Jiadifenoic acids C reduces CVB3 viral proteins (VP1) synthesis in Vero cells by western blot assay. Vero cells (9×10⁵ cells/well) were plated into 6-well culture plates for incubation for 16 h. The medium was removed and cells were infected with 600 μL CVB3 (Nancy) of 100 TCID₅₀ for 1 h, after which various concentrations of jiadifenoic acids C were added and incubation continued for 36 h. The cells were harvested for western blot assay.

Figure 5

Time course assay of jiadifenoic acids C against CVB3. (a) An illustration of the treatment with jiadifenoic acids C. Confluent Vero cells were inoculated with CVB3 (Nancy) at a multiplicity of infection (MOI) of 1 for 1 h.

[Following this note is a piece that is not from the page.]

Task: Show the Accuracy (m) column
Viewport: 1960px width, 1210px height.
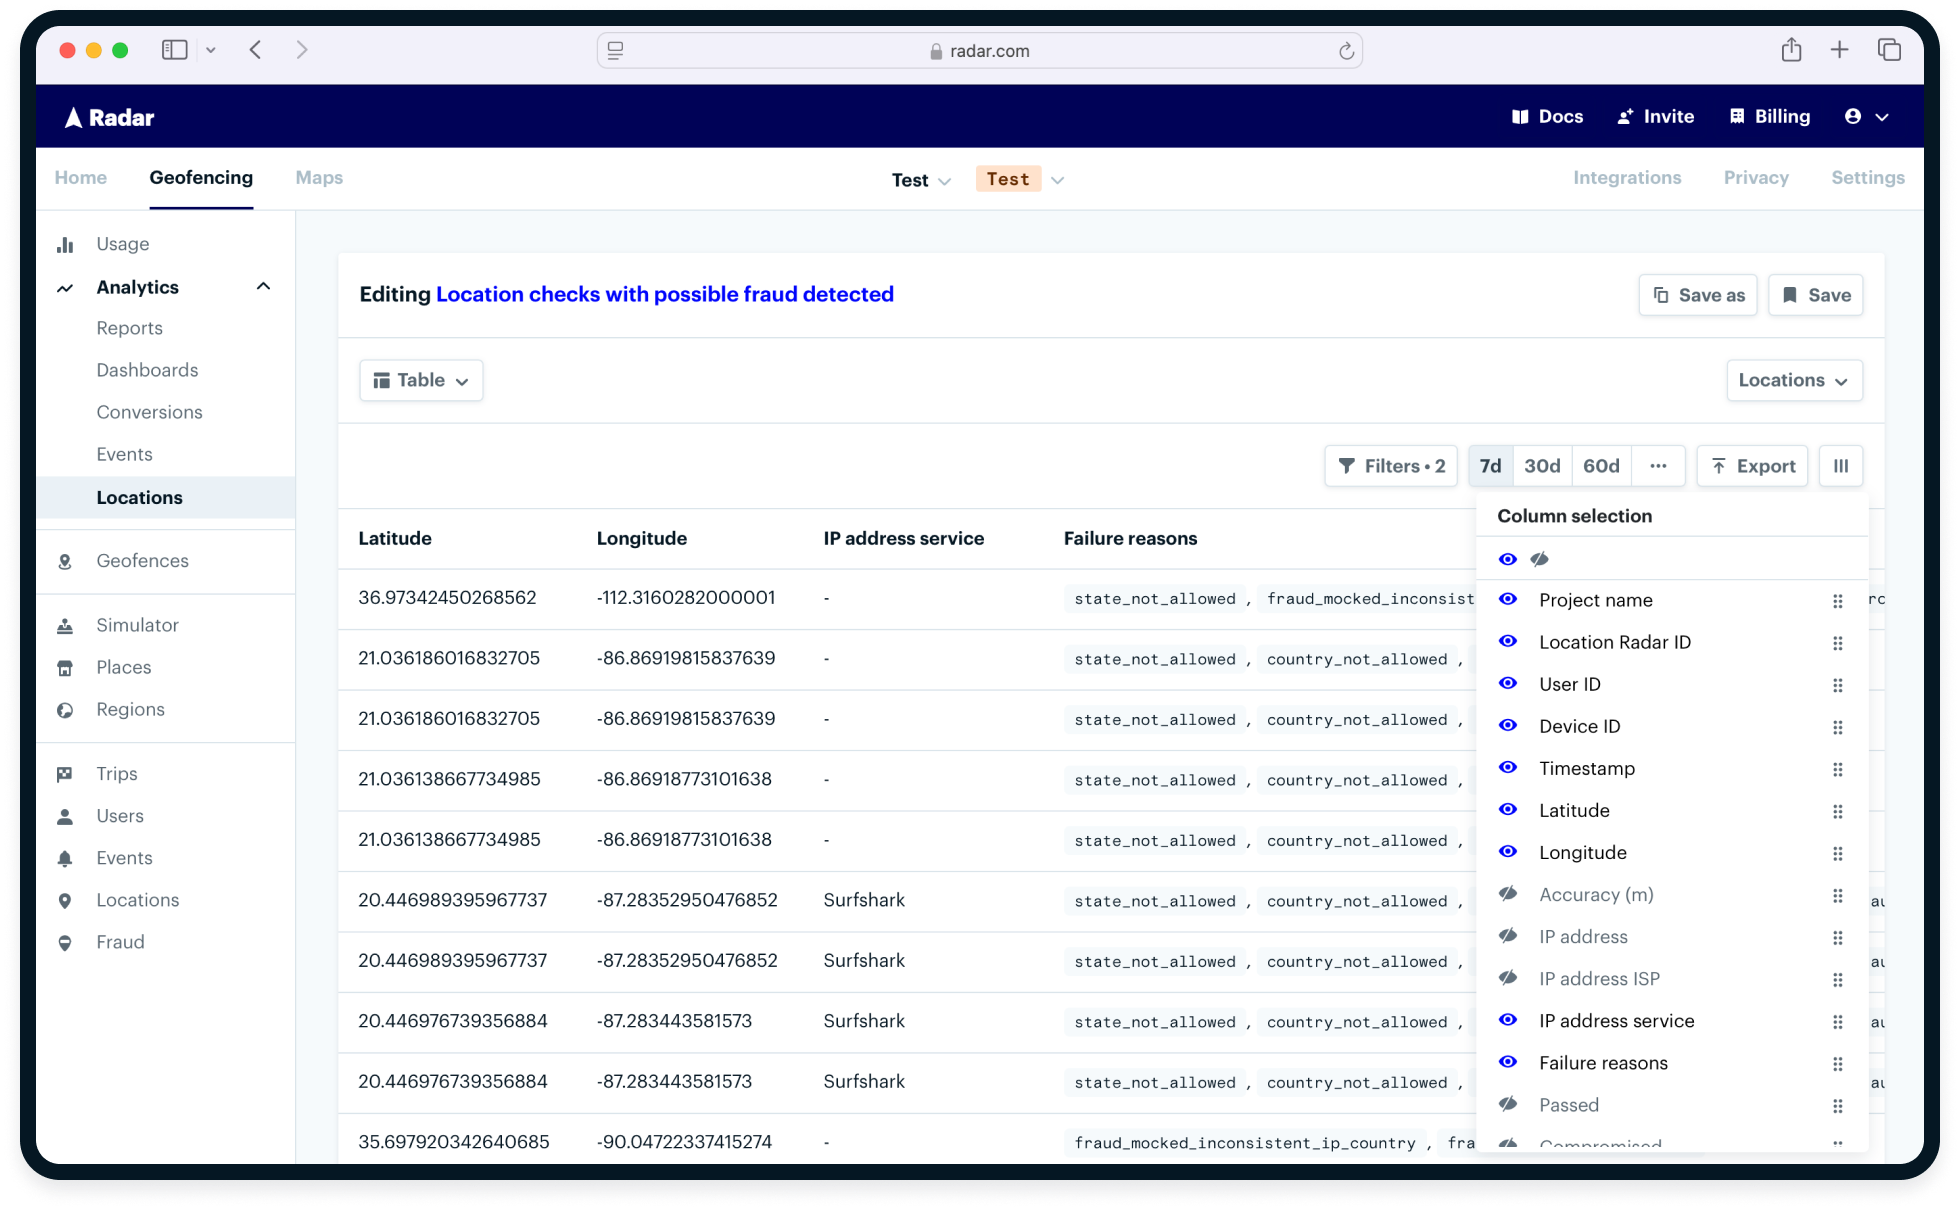Action: coord(1508,894)
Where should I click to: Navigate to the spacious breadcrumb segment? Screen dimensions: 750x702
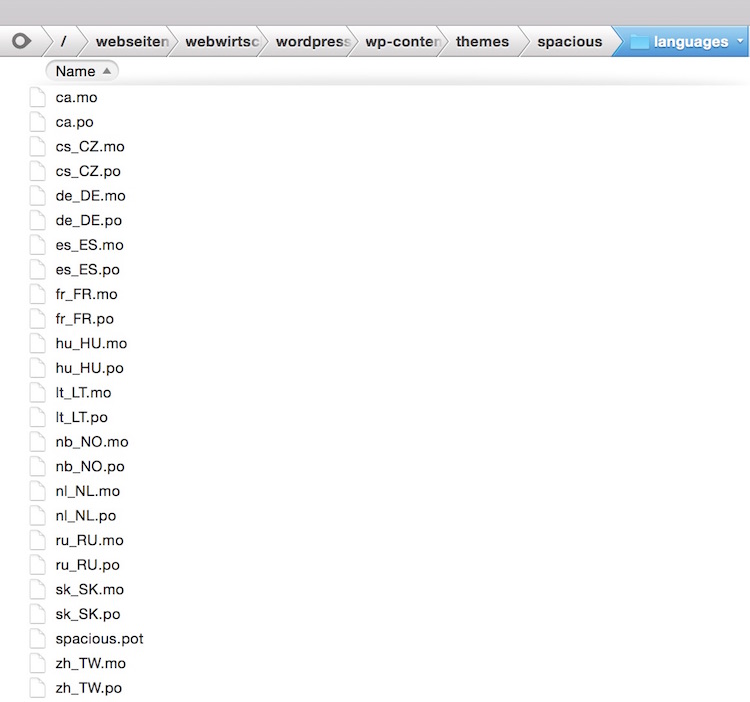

Jiadifenoic acids C (80 µg/mL) were added at the designated times. (b) The morphological changes in Vero cells were observed until the CPE of the control group cells reached 4. The results show CPE induced by CVB3 infection with or without jiadifenoic acids C treatment, and the virus control group is set as 100%.

Figure 6

Jiadifenoic acids C reduce CVB3 viral proteins (VP1 and 3D) synthesis in Vero cells by western blot assay. Vero cells (9×10⁵ cells/well) were plated into 6-well culture plates for incubation for 16 h. The medium was removed and cells were transfected with 4 μg plasmids pEGFP-VP1, pEGFP-VP4-VP2-VP3 (pEGFP-VP4-3), pEGFP-2C, pEGFP-3A, pEGFP-3B, pEGFP-3C and pEGFP-3D. After 48 h cells were treated with various concentrations of jiadifenoic acids C and incubation continued for 36 h. The cells were harvested for western blot assay.